Qual a aparência da Inteligência Artificial?

Qual a aparência da Inteligência Artificial?

/
17 Julho, 2024 /
Imagem criada pelos artistas Anne Fehres e Luke Conroy com o título "Data is a Mirror of Us". A imagem é uma colagem digital com múltiplas camadas onde um elemento se destaca pela sua repetição: o espelho. Entre os diversos espelhos surgem cabos, processadores e figuras humanas, dando corpo a esta ideia de que os nossos dados digitais, utilizados pela IA, são o nosso reflexo.
Anne Fehres and Luke Conroy & AI4Media / Better Images of AI / Data is a Mirror of Us / CC-BY 4.0

Índice do Artigo:

Ao expandir as nossas representações visuais e discursivas da IA, temos a oportunidade de influenciar positivamente como esta tecnologia será integrada e utilizada no futuro, promovendo um desenvolvimento mais ético e sustentável. Todas as respostas à pergunta do título estarão de alguma forma erradas, o importante é pararmos de errar sempre no mesmo sentido.

Se procurarmos uma resposta para a pergunta de título deste artigo numa pesquisa rápida no Google com as palavras “Inteligência Artificial”, os primeiros resultados do separador “imagens” mostram: um humanóide com ar pensativo, um cérebro em neon, um processador em forma de cérebro, uma rede de conexões a pairar sobre o teclado ou umas mãos humanas e uma mão robótica. Se utilizarmos um modelo de geração de imagem para nos dar resposta à mesma questão, as quatro opções em resposta ao prompt misturam todos estes elementos. 

Captura de ecrã do Microsoft Designer em resposta ao prompt “Artificial Intelligence”

Se quisermos perder mais uns minutos, formos ao motor de busca e alternarmos para o separador “notícias”, as reminiscências de um dos quatro truques de representação da IA surgem de imediato. E se pensarmos nas grandes obras culturais que alteraram a percepção colectiva sobre a tecnologia, podemos estabelecer um espectro desde as temíveis aplicações ao estilo Skynet, de Terminator, e Hal9000, 2001:Odisseia no Espaço (interfaces desprovidos de grande materialidade mas equipados com grandes planos) até Her (a voz de Scarlett Johansson ao serviço de um homem só).

Este exercício facilmente nos dá uma ideia das representações mais frequentes da Inteligência Artificial e, mais do que isso, mostra-nos como na maioria destas representações a estilização se sobrepõe a qualquer tentativa de ilustrar o concreto. A pobreza das representações é evidente, e sublinhada pelo carácter genérico de cada uma das imagens, mas terá isso implicações na forma como nos relacionamos com a tecnologia? A resposta é, obviamente, sim. 

Num ensaio publicado recentemente por Jaron Lanier, o famoso cientista da computação crítico do discurso em torno das novas tecnologias põe a questão de uma forma simples: “precisamos de bonecos para perceber como as tecnologias funcionam”. Como nos diz, uma tecnologia nunca é só uma tecnologia mas também a forma como as pessoas a imaginam.

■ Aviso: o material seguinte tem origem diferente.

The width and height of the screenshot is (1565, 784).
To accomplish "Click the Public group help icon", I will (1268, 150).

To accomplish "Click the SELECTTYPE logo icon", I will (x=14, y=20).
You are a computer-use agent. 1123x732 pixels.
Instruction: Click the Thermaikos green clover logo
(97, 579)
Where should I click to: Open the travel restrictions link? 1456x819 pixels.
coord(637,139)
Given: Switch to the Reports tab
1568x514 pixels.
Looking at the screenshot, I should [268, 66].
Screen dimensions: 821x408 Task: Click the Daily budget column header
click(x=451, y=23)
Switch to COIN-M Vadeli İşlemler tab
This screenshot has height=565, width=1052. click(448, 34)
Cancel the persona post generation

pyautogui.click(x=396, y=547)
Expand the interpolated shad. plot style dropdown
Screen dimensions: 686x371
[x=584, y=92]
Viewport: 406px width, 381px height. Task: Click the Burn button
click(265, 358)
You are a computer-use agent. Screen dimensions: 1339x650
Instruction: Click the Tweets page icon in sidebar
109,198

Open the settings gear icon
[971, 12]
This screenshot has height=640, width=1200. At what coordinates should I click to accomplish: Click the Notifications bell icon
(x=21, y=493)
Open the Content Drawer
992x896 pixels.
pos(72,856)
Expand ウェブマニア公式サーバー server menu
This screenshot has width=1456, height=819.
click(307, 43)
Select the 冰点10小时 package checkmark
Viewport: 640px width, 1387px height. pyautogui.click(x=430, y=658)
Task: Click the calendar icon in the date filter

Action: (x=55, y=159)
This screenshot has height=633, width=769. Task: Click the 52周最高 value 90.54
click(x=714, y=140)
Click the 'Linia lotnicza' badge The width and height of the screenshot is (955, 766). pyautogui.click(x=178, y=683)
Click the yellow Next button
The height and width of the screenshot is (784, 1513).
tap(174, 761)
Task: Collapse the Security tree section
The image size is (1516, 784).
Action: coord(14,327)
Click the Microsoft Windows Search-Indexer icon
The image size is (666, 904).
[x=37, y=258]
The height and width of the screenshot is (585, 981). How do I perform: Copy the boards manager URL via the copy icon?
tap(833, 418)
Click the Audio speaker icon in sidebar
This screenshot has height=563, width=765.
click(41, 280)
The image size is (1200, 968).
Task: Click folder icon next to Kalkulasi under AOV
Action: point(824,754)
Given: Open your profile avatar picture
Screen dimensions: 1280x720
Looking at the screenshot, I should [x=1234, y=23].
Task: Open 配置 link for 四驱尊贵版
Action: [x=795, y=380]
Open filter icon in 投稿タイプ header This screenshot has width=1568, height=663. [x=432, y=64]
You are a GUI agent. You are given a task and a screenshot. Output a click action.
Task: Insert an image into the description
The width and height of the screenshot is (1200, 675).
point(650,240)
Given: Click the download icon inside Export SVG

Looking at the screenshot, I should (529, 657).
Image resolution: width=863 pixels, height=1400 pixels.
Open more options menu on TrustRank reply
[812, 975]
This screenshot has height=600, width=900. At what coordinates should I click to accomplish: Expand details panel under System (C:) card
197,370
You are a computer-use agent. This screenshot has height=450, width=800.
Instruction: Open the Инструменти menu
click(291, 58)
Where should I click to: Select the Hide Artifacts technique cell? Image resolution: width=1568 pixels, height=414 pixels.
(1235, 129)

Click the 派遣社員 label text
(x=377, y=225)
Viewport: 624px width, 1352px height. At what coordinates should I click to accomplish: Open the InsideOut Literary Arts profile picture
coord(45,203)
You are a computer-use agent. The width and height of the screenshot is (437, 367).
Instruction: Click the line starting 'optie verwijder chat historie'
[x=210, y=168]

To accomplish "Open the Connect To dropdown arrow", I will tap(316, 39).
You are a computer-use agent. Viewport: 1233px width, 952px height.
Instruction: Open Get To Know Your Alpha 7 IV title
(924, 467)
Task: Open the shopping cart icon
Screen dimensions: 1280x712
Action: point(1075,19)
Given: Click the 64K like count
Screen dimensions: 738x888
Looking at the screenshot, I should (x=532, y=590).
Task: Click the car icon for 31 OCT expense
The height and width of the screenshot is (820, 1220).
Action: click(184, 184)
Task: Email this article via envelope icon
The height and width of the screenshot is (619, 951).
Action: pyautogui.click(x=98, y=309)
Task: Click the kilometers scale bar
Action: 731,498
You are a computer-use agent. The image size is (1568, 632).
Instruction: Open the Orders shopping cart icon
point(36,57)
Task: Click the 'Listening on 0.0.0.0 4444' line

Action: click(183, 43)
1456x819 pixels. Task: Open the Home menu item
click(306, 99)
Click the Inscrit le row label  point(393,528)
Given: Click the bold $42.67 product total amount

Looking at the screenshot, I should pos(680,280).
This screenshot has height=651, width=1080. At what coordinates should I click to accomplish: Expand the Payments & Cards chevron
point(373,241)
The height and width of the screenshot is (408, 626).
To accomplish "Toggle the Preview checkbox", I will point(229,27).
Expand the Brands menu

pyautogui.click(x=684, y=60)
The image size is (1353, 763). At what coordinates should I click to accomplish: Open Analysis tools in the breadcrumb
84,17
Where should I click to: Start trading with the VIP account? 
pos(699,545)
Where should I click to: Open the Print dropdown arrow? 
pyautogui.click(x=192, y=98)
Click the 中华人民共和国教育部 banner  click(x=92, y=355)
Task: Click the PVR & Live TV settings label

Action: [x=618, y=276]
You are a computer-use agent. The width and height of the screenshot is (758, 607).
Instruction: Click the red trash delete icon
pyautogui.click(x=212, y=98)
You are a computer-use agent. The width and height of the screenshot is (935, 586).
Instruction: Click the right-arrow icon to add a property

Portanto, refletir sobre como a IA aparece nas nossas mentes é essencial, tanto para entender as contingências futuras quanto para imaginar livremente o futuro.

Pensando sobre as imagens que acabámos de descrever é possível observar duas grandes tendências. A antropomorfização, que consiste na atribuição de características humanas à máquina e em representações como uma hibridização do humano; e a desmaterialização, que se expressa nas ilustrações da IA como algo sem qualquer materialidade, algures entre uma luz e uma voz. É certo que ilustrar conceitos e tecnologias complexas é um exercício condenado ao falhanço (em 2024, os hackers continuam a usar capuz e a programar em binário), e que nenhuma ilustração apelativa será uma representação fiel dos processos internos da máquina, mas isso não nos deve pensar sobre as consequências das imagens mentais que criamos. 

O mito da Antropomorfização

Evocada desde logo na expressão inteligência, e na maioria dos enunciados que reduzem este conceito ambíguo a uma definição do género ‘aquilo que o humano faz’, a relação de reflexo entre o humano e esta tecnologia acompanham-na desde os seus primórdios.

Ainda antes desta tecnologia existir, Alan Turing, um de seus precursores, sugeriu que, devido à dificuldade de definir a palavra ‘pensar’, a inteligência deveria ser atribuída às máquinas capazes de se fazer passar por humanos, naquilo a que chamou ‘O Jogo da Imitação’. Este exercício acabou por se tornar uma referência na área, embora visto com algum cepticismo pelos especialistas, e por ser assimilado no mainstream como o Teste de Turing, contribuindo para consolidar a ideia de que a tecnologia é tanto mais inteligente quanto mais se confundir com um humano.

Por outro lado, no campo da investigação, foi inspirado no que era conhecido do funcionamento em rede dos neurónios humanos que Frank Rosenblatt criou o Perceptron. O aparelho que ficou conhecido como a primeira rede neuronal não tinha as capacidades que testemunhamos hoje, mas já na altura foi anunciado como “uma máquina que sente, reconhece, lembra-se e responde como a mente humana.”. Esta metáfora usada pelos criadores foi sendo absorvida acriticamente e assim se foi criando outra sobreposição na relação humano-máquina, capaz de gerar grande confusão. 

O mais icónico dos exemplos desta confusão decorreu ainda nos anos 60, quando Joseph Weizenbaum criou um modelo chamado Eliza. Programado para simular um psiquiatra, a aplicação convenceu um grupo alargado de profissionais de que o seu emprego tinha os dias contados, fez com que a secretária de Weizenbaum lhe pedisse um tempo a sós com o computador e com que alguns dos seus pares sobrevalorizassem o potencial de evolução da IA. Perante estas reações, Weizenbaum revelou, uma década mais tarde, a sua preocupação. Em Computer Power and Human Reason: From Judgment to Calculation (1976), o cientista reflete sobre a nossa tendência para sobreavaliar as máquinas projetando características humanas e, simultaneamente, sobre o impacto que isso pode ter na forma como nos vemos a nós próprios. 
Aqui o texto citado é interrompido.